As reported on the web site Ethics Alarms written by Jack Marshall (Sept. 26), “Last night, at the age of 40, [Derek Jeter] played his final home game at the position for the Yankees. His career statistics show no batting or home run titles, it is true, but shine brilliantly nonetheless: a .309 lifetime average, 3461 hits (3000 makes a player a lock for the Hall of Fame even if he doesn’t play the most difficult position on the field, as Jeter has ), just short of 2000 runs scored (10th all-time), twelve All-Star games, five Golden Gloves (as the American League’s best fielding shortstop), five Silver Sluggers (as the best hitter at his position), and most of all, seven World Series, five of them on World Champions.
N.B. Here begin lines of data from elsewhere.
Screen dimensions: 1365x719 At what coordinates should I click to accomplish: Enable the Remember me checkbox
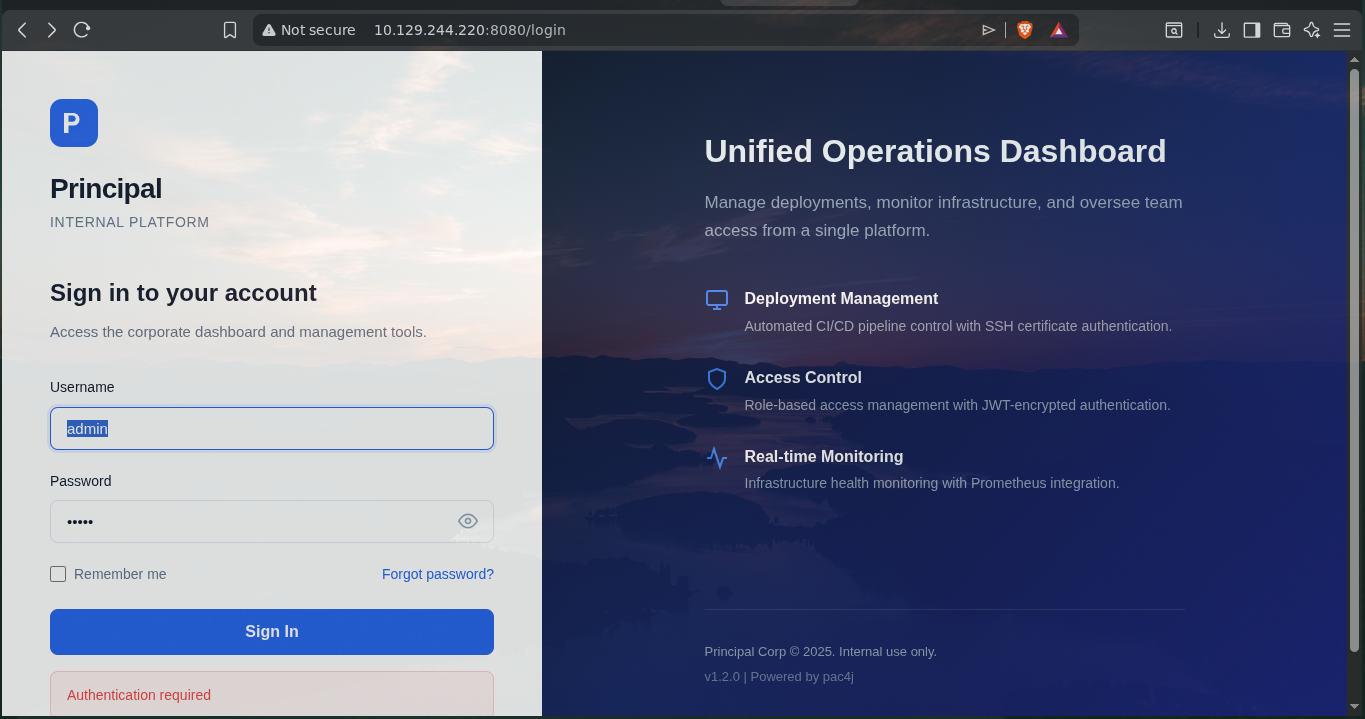tap(58, 574)
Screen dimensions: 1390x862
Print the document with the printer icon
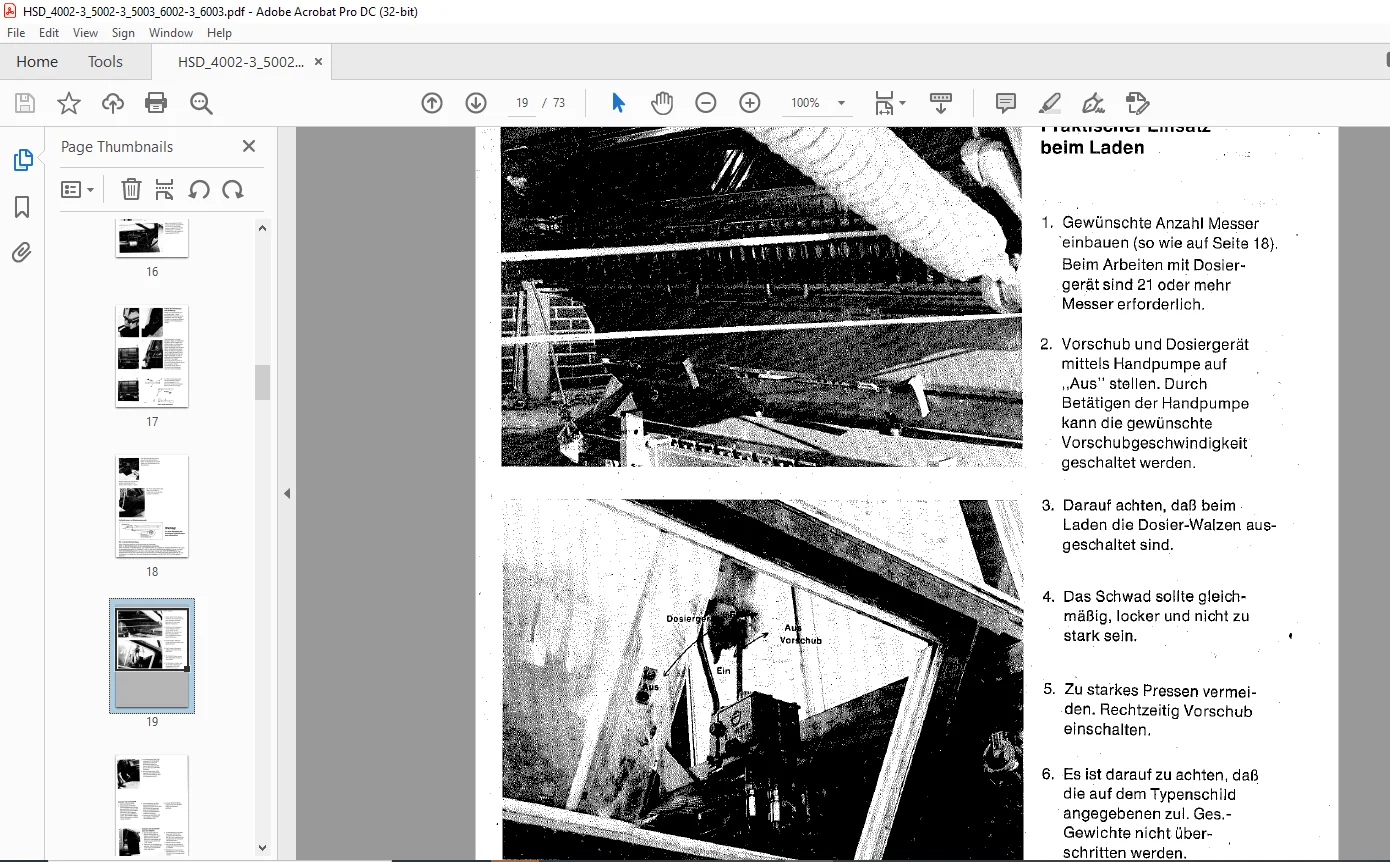[156, 103]
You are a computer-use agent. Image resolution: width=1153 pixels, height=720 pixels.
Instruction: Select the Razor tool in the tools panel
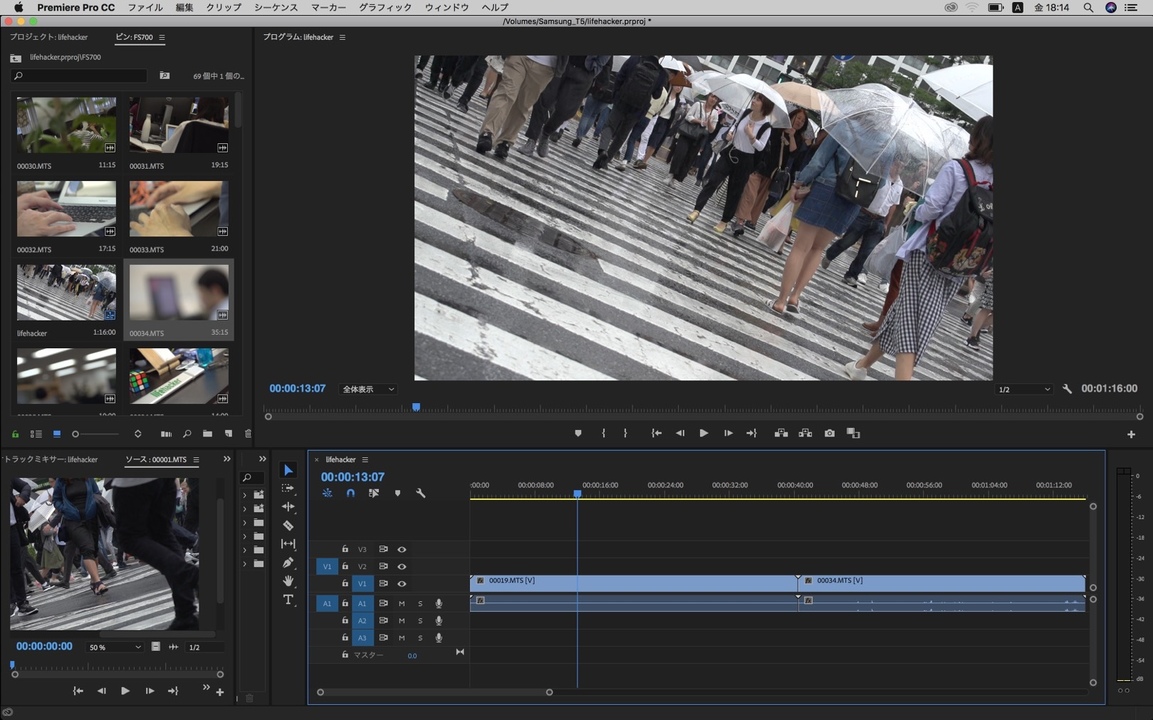(x=288, y=525)
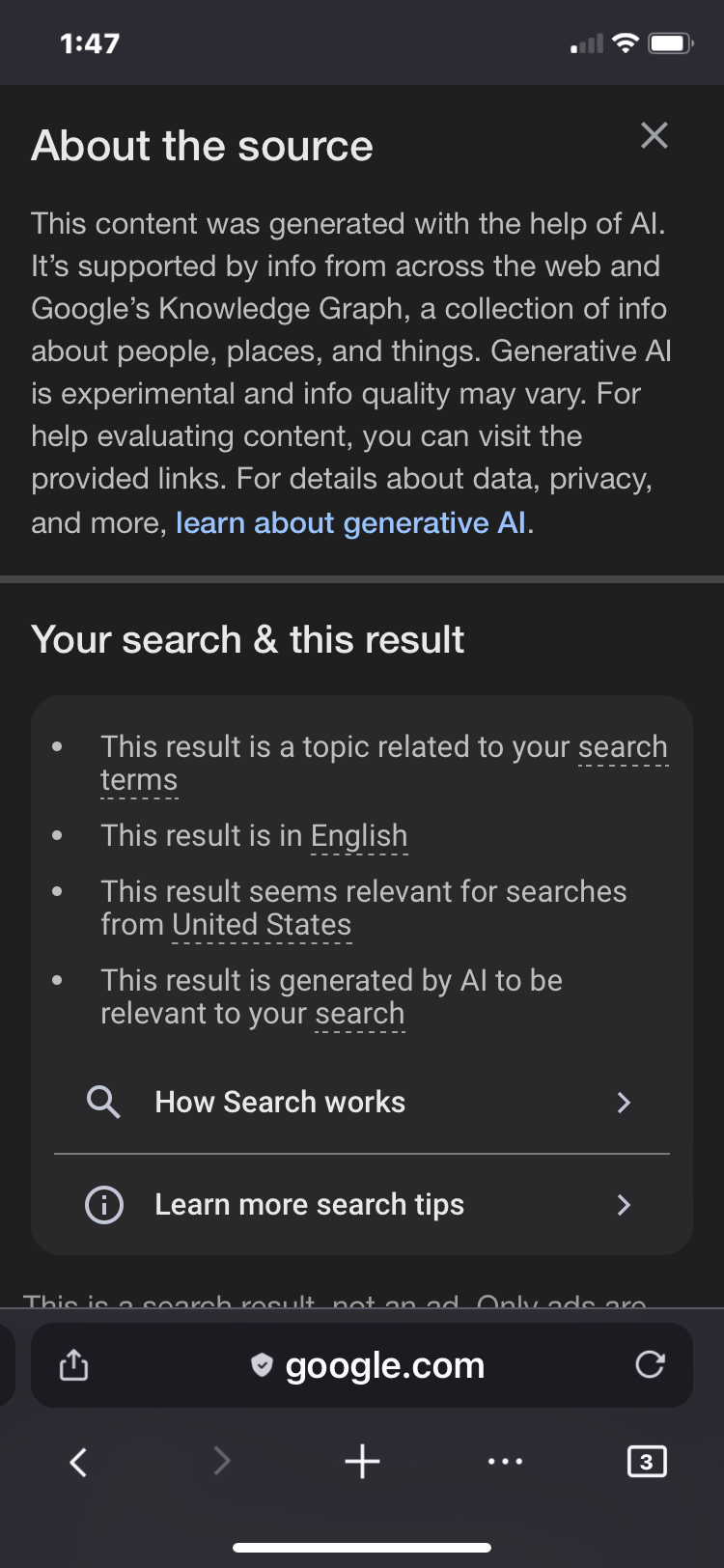Show open tabs using tab counter

(646, 1462)
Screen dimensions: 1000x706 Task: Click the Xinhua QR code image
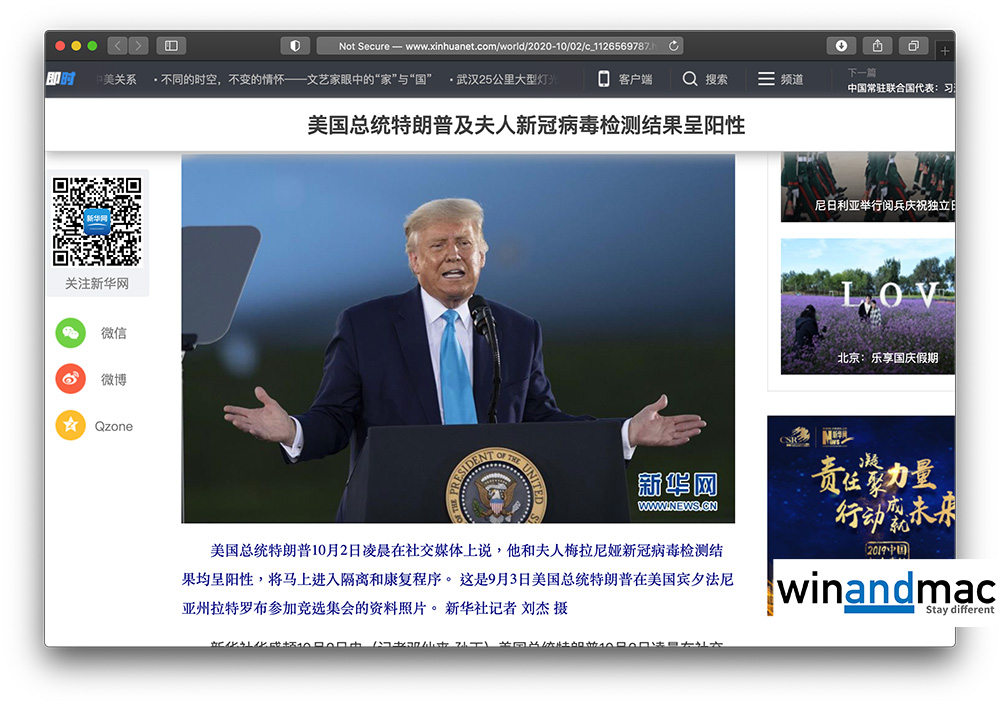pyautogui.click(x=97, y=222)
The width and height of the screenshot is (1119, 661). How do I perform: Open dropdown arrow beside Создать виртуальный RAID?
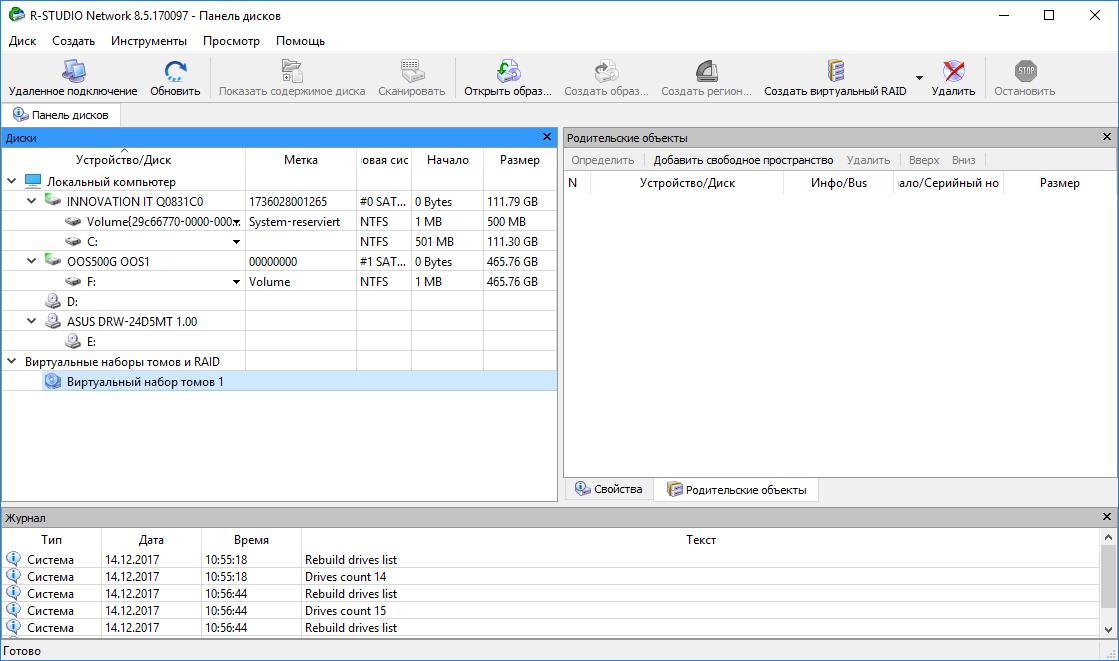(919, 78)
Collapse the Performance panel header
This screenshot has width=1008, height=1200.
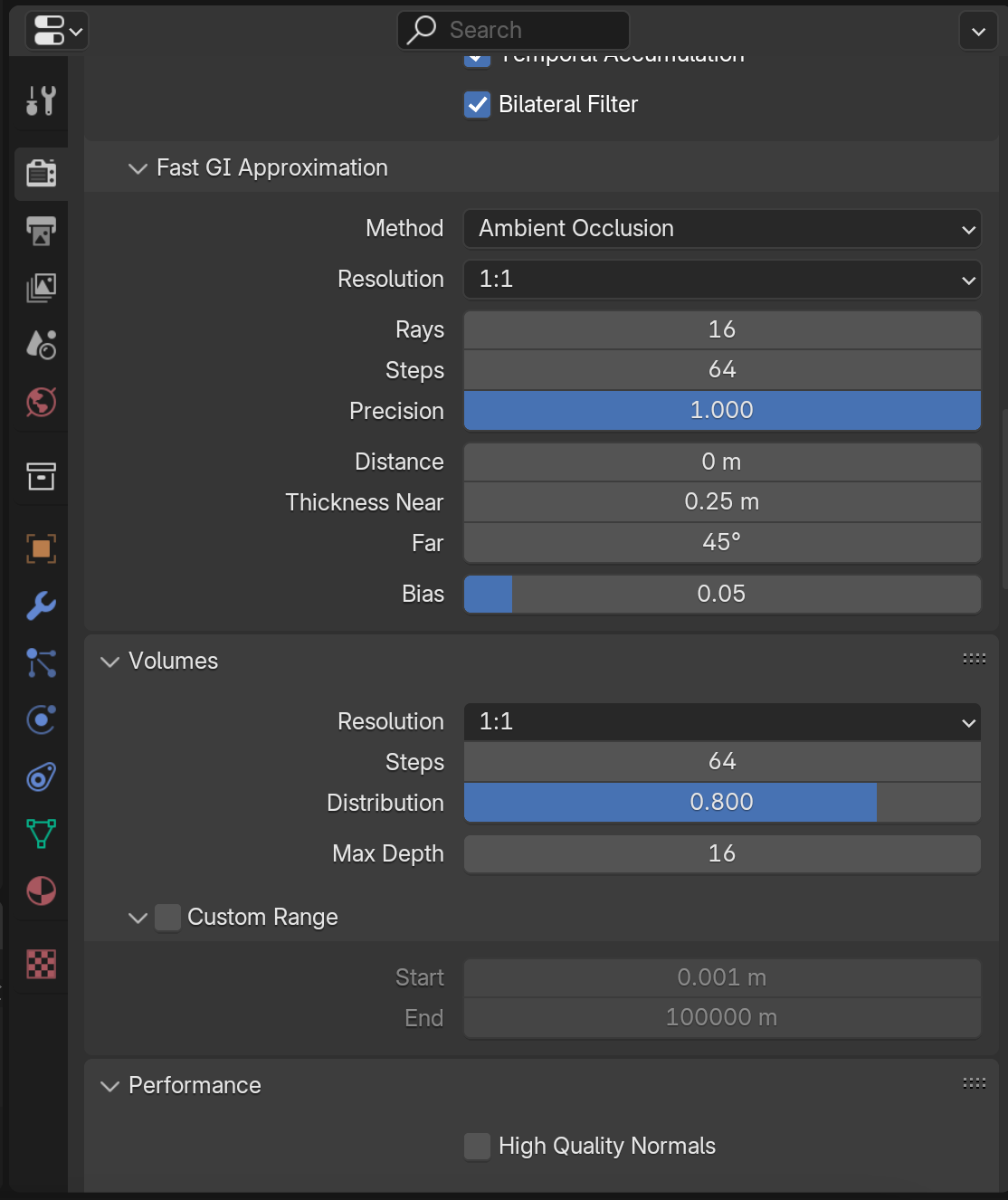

“Apart from the stats, awards and titles, Jeter was just as exemplary. He played in an era when it is impossible to hide as a celebrity: if you are a jerk, everyone will know it. He wasn’t a jerk. He was, in fact, the personification of the perfect sports hero. Jeter has been a leader and teacher by example to his team mates and his admirers, though his one-time friend, Rodriguez, would not absorb the lessons. He has had no personal drama, no tawdry sexual episodes, no bastard children. He was never arrested or suspected of using drugs, performance-enhancing or recreational. There were no DUI charges or petulant interviews. Derek Jeter never had to ask ‘Do you know who I am?’ because he never acted as if he was special, because he made himself special by never acting that way, and because everyone did know who he was. In every way imaginable, from his public comportment to his ability to rise to the occasion under the pressure of a national audience, a rich contract and the hopes of millions, Derek Jeter has embodied the ideal of the athletic hero.

“In so doing,” Marshall writes, “he became the face, not just of his team, but of his sport. There is no obvious successor to Jeter waiting in the national stage wings: what he did, and the way he did it, is incredibly hard, though he always made it look easy. In a sport, the only sport, where so often games come down to whether a single player in the spotlight comes through like Roy Hobbs or fails like Mighty Casey, Jeter came through with routine, indeed annoying, predictability. His specialty was not the game-winning home run, though he hit those too, but the shocking improvised game-saving fielding play, and the chip-shot blooped to the opposite field at the perfect moment, scoring the game-tying or winning run with two outs and a Yankee defeat looming.

“As a Boston Red Sox fan,” Marshall adds, “I hated Jeter for those hits—still do, a little—and that one flaw, that he radiated confidence to the point of smugness. Jeter never boasted out loud, mind you—he just looked, to my eye, as if he knew he was good enough prevail. As Dizzy Dean famously said, ‘If you can do it, it ain’t boasting.’ Jeter was as good as that constant sly smile suggested.”